In those instances where pairs of attachment regions may be spaced at different spacing lengths, any suitable spacing length may be used to facilitate the printing process to connect the yarns to the substrate. In some embodiments, the length of the space between different pairs of attachment regions may be reduced, as further characterized below. In some embodiments, the length of the space between different pairs of attachment regions may be increased, as further characterized below.

In those instances where the length of the space between different pairs of attachment regions may be reduced, any suitable length of space may be used to facilitate the printing process to attach the yarns to the substrate. In one embodiment, the spacing length may be reduced such that adjacent attachment regions abut. Referring to fig. 20 and 21, the fourth attachment region 2116 may be formed by a fourth step 2016 of lowering a nozzle and the fifth attachment region 2118 may be formed by a fifth step 2018 of lowering a nozzle. In this example, fourth step 2016 and fifth step 2018 may be spaced apart by a spacing length 2004. Thus, the fourth and fifth attachment zones 2116, 2118 may be contiguous, and the third and fourth attachment zones 1914, 2116 may be contiguous, while the second attachment zone 1912 is spaced apart from the third attachment zone 1914 by a first spacing 1924 (see fig. 19). In some embodiments, the spacing length may be reduced such that adjacent attachment regions are spaced apart. For example, the fourth step 2016 and the fifth step 2018 may be spaced apart by a spacing length such that the fourth attachment region 2116 and the fifth attachment region 2118 may be spaced apart by a second spacing (not shown). In other embodiments, the spacing length may be reduced differently.

In some embodiments, multiple pairs of attachment regions may be formed using different separation distances. Referring to fig. 20, a separation distance 1806 may be used during a second step 1812 of lowering the nozzle to form a second attachment zone 1912. In this example, the separation distance 2006 may be used during a fourth step 2016 of lowering a nozzle to form a fourth attachment region 2116. In other embodiments, multiple pairs of attachment regions may be formed using a single separation distance.

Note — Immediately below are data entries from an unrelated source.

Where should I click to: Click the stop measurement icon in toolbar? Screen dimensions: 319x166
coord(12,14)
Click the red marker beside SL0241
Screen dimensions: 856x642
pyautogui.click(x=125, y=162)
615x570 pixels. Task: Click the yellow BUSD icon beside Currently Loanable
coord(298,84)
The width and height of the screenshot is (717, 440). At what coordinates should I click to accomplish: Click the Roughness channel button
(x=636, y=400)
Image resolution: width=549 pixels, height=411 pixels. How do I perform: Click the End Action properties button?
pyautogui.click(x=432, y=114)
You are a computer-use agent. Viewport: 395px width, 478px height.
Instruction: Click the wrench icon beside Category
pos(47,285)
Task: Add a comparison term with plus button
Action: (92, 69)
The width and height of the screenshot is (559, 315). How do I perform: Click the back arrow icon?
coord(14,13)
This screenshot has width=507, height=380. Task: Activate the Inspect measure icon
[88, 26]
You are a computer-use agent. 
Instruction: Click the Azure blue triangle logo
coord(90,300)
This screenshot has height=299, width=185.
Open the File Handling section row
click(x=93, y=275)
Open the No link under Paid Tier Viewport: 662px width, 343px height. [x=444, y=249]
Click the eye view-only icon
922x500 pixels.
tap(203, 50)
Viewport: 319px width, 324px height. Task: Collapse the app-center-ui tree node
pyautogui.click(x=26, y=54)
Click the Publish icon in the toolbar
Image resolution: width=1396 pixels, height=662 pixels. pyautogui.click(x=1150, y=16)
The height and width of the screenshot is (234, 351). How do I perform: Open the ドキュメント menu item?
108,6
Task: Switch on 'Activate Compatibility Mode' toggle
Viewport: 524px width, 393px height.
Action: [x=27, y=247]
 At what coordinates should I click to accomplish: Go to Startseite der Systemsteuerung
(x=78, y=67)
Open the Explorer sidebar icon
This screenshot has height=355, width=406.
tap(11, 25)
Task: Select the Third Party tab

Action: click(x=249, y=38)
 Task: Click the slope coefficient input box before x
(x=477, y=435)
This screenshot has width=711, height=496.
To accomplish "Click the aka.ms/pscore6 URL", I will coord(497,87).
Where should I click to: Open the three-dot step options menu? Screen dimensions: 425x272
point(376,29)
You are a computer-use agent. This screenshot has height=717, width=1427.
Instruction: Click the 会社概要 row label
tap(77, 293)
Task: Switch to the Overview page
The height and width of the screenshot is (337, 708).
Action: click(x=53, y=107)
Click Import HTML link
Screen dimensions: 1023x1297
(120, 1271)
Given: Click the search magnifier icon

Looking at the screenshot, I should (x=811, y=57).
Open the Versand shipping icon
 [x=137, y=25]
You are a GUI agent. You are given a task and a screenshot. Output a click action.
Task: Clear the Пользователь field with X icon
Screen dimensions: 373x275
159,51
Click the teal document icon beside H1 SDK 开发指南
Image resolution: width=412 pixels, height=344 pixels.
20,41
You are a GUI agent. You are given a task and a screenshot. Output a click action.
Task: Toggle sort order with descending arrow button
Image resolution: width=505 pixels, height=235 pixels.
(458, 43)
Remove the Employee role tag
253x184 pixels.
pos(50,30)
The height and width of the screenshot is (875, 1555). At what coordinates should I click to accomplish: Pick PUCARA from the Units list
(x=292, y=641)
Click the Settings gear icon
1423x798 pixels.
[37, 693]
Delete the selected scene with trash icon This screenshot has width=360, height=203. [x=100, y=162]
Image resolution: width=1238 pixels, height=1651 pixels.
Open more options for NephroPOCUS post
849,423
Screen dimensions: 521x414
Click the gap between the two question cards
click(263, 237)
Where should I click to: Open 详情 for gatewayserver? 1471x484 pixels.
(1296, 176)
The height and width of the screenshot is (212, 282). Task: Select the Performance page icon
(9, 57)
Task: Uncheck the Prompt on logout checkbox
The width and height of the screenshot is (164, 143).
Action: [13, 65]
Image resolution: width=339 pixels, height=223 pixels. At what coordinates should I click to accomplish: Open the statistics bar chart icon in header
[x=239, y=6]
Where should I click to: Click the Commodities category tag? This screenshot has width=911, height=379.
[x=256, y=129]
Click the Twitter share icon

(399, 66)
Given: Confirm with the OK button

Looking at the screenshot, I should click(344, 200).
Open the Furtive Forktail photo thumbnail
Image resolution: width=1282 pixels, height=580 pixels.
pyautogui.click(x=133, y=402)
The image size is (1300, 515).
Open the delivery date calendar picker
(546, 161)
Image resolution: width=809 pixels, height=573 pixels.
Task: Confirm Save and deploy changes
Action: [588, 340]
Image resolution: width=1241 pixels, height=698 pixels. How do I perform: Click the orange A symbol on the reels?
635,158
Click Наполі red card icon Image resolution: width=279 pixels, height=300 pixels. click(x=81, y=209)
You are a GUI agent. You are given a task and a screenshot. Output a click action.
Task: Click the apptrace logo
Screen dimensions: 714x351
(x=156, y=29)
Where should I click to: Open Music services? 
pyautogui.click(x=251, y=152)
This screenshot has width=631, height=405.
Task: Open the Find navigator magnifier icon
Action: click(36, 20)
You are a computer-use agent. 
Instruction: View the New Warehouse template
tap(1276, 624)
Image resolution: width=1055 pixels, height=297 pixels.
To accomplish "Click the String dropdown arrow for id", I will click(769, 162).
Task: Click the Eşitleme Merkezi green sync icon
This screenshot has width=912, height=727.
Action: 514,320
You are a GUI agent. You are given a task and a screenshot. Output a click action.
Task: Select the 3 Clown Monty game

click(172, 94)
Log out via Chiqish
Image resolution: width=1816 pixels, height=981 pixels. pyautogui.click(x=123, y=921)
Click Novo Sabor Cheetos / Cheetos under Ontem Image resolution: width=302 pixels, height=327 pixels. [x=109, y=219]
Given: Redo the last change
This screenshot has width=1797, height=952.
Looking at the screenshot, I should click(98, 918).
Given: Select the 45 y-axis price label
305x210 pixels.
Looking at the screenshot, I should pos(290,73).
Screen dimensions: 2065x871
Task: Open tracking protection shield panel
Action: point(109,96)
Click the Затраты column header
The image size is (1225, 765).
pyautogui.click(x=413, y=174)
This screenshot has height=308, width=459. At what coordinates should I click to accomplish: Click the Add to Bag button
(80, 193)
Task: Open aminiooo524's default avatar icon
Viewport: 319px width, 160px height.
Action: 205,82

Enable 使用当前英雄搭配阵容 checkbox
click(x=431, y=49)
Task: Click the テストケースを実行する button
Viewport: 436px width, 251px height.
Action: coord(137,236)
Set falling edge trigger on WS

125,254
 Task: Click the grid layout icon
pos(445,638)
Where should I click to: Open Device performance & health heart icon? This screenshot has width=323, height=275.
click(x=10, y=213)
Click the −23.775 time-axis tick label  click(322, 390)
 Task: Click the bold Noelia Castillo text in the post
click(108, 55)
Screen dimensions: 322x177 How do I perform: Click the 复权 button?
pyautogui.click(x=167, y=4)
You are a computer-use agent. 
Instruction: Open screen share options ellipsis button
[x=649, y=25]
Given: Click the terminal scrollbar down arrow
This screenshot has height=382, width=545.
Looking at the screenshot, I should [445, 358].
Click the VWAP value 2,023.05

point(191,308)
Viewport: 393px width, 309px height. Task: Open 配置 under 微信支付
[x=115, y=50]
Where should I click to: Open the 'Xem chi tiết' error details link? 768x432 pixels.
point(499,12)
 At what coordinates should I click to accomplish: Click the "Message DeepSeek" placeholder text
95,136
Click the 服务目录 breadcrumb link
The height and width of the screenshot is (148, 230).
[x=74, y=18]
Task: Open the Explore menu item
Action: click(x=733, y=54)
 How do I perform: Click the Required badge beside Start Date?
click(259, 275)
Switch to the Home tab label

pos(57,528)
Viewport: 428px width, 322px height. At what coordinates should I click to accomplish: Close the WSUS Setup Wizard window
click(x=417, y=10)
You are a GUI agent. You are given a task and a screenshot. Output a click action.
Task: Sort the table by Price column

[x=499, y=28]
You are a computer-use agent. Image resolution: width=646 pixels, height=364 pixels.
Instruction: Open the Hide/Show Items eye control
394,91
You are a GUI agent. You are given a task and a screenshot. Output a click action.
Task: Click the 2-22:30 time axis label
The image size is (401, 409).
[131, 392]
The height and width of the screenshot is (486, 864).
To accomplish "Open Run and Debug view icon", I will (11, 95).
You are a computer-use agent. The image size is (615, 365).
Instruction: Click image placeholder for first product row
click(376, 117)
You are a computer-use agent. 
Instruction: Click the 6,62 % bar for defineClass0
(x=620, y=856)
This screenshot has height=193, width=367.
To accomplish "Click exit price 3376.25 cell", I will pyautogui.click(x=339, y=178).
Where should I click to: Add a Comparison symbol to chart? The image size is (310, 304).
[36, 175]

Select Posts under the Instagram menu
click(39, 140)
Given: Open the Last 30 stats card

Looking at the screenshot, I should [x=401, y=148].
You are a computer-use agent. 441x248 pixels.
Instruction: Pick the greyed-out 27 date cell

In those embodiments where the continuous segments extend between the attachment zones, the continuous segments may span any suitable length between the attachment zones to facilitate attachment of the yarns to the substrate. In some embodiments, the continuous segments may span between attachment zones that are spaced apart by a single spacing length (see fig. 19). In other embodiments, consecutive segments may span between attachment zones spaced at different spacing lengths (see fig. 21).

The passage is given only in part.